Komunitas ini seringkali menyelenggarakan kegiatan ekumenis. Ada doa bulanan berskala kecil. Ada perayaan paskah dan natal berskala besar. Ada sekolah minggu ekumenis. Ada pentasan budaya Indonesia. Tampilan mereka keren. Apalagi dilengkapi asesoris fashion keluaran Swiss.

Mereka juga sering mengumpulkan aksi solidaritas.  Entah untuk sama saudara di Swiss maupun di tanah air. Saya kira aksi solidaritas ini sudah menembus ratusan juta.
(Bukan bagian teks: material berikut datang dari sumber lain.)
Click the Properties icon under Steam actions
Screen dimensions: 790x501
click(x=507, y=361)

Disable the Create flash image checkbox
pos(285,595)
Aksi solidaritas ini bebas dari « primordialisme internal Kristen dan Katolik ». Juga bebas dari sekat agama, suku dan kepentingan politik.

Mereka sering mengundang para pendeta dan pastor untuk memimpin ibadat ekumenis ini. Pastor dan pendeta membawakan kotbah secara bergilir. Saya sendiri cukup laris berkotbah. Perjumpaan pendeta dan pastor dalam „OASE PERKI“ selalu membawa sukacita.

Saya mengenal beberapa pendeta yang pernah bertugas di Indonesia. Salah satunya Pendeta Armin Keller dari gereja Lutheran Jerman. Beliau lama bertugas di Sumatera. Kami berdua saling menyapa „Abang-Adik“. Saya menyapanya „Abang Armin“. Beliau menyapa saya „Adik Stefan“. Sapaan bernuansa persaudaraan. Kami sepakat „Abang-Adik“ mesti menjadi „Motor Penenun Persaudaraan Komunitas Ekumenis“.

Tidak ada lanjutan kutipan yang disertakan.